How to complete this task
Every single line below has to be printed once more, exactly.

[Collected data]
▼▼▼
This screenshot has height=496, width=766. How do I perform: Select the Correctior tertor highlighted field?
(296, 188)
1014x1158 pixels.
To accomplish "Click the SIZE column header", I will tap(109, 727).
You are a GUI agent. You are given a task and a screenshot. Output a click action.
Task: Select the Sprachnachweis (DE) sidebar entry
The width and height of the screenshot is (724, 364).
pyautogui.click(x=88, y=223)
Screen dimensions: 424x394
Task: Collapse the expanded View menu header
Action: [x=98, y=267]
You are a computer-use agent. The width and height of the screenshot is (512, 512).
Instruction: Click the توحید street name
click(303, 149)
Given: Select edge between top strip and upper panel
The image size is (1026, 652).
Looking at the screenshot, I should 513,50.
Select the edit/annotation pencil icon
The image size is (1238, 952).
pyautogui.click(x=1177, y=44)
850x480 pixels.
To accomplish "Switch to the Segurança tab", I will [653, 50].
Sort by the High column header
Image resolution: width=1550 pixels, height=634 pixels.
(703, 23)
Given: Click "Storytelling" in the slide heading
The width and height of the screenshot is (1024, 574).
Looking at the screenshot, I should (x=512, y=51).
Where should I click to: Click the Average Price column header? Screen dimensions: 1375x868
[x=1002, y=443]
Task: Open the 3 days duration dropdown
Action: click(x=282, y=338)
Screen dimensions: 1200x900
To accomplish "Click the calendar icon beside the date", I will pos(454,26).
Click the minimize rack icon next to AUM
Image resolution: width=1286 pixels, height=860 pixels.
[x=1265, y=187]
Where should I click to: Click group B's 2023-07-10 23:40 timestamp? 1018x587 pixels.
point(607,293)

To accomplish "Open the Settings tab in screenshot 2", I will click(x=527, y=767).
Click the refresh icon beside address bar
▲▲▲
Task output
This screenshot has height=496, width=766. How do I perform: Select the Correctior tertor highlighted field?
(296, 188)
1014x1158 pixels.
To accomplish "Click the SIZE column header", I will tap(109, 727).
You are a GUI agent. You are given a task and a screenshot. Output a click action.
Task: Select the Sprachnachweis (DE) sidebar entry
The width and height of the screenshot is (724, 364).
pyautogui.click(x=88, y=223)
Screen dimensions: 424x394
Task: Collapse the expanded View menu header
Action: [x=98, y=267]
You are a computer-use agent. The width and height of the screenshot is (512, 512).
Instruction: Click the توحید street name
click(303, 149)
Given: Select edge between top strip and upper panel
The image size is (1026, 652).
Looking at the screenshot, I should 513,50.
Select the edit/annotation pencil icon
The image size is (1238, 952).
pyautogui.click(x=1177, y=44)
850x480 pixels.
To accomplish "Switch to the Segurança tab", I will [653, 50].
Sort by the High column header
Image resolution: width=1550 pixels, height=634 pixels.
(703, 23)
Given: Click "Storytelling" in the slide heading
The width and height of the screenshot is (1024, 574).
Looking at the screenshot, I should (x=512, y=51).
Where should I click to: Click the Average Price column header? Screen dimensions: 1375x868
[x=1002, y=443]
Task: Open the 3 days duration dropdown
Action: click(x=282, y=338)
Screen dimensions: 1200x900
To accomplish "Click the calendar icon beside the date", I will pos(454,26).
Click the minimize rack icon next to AUM
Image resolution: width=1286 pixels, height=860 pixels.
[x=1265, y=187]
Where should I click to: Click group B's 2023-07-10 23:40 timestamp? 1018x587 pixels.
point(607,293)

To accomplish "Open the Settings tab in screenshot 2", I will click(x=527, y=767).
Click the refresh icon beside address bar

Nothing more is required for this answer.